El menú del día supera los 20 euros en el centro de Vitoria
El plato del día, históricamente el refugio del trabajador que come fuera por obligación, ha cruzado en Vitoria una línea simbólica. En la mayoría de restaurantes del centro, el menú completo —primero, segundo, postre, bebida y pan— ronda ya los 20 euros. Los hosteleros admiten que hacen «encaje de bolillos» para sostener una fórmula asaltada por la inflación y por la subida de los costes laborales. Los irónicos ya hablan de «Vitoria Gastéis», un juego de palabras que resume la situación mejor que ningún indicador.
Las comparaciones odiosas
La cifra duele más cuando se mira alrededor. En Murcia, un menú aceptable se encuentra por 13 euros, café aparte.
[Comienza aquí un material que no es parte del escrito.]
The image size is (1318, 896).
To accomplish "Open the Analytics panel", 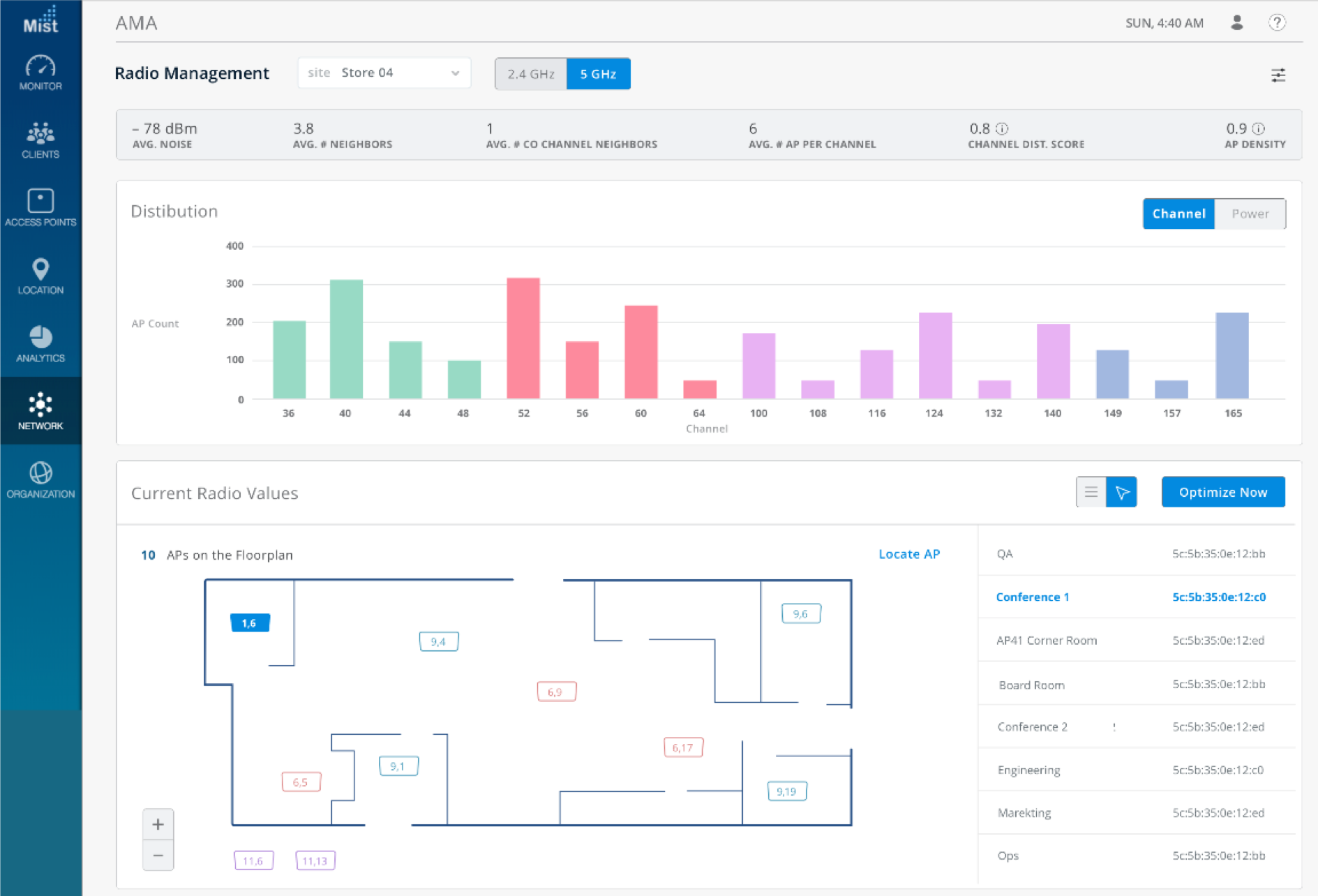I will [x=40, y=341].
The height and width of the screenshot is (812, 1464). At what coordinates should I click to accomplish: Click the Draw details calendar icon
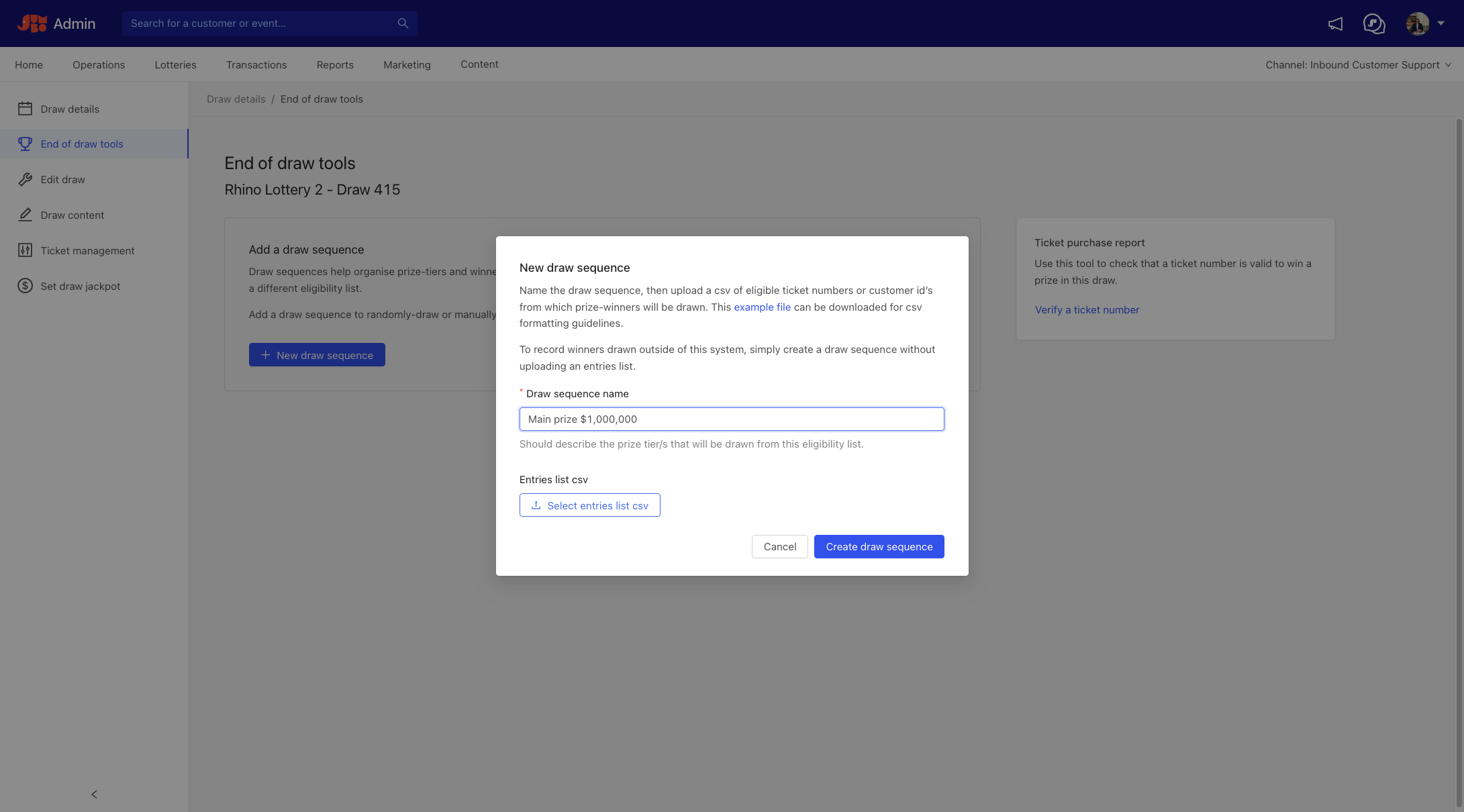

En Arjona, un pueblo de Jaén, la horquilla se mueve entre 15 y 18 euros, con una calidad que los comensales no dudan en calificar de pobre. En Valencia, la versión modernizada —el brunch para turistas extranjeros— cobra entre 14 y 16 euros por tostadas con aguacate, huevo revuelto y bebida. Vitoria se sitúa así en la parte alta de la tabla, con la agravante de que no hablamos de una fórmula gourmet, sino de la comida diaria de quien no tiene otra opción.
El aviso de los cierres
Algunos análisis apuntan a que la estrategia de subir precios para compensar la pérdida de clientes está llegando a su límite. Cada vez son más los restaurantes que bajan la persiana. Mientras, las grandes superficies como Mercadona observan con atención: si el menú del día se convierte en un lujo, el «tupper» gana la partida. La pregunta que queda en el aire es si la hostelería de centro puede mantener una fórmula que muchos ya consideran fuera del alcance de los bolsillos corrientes.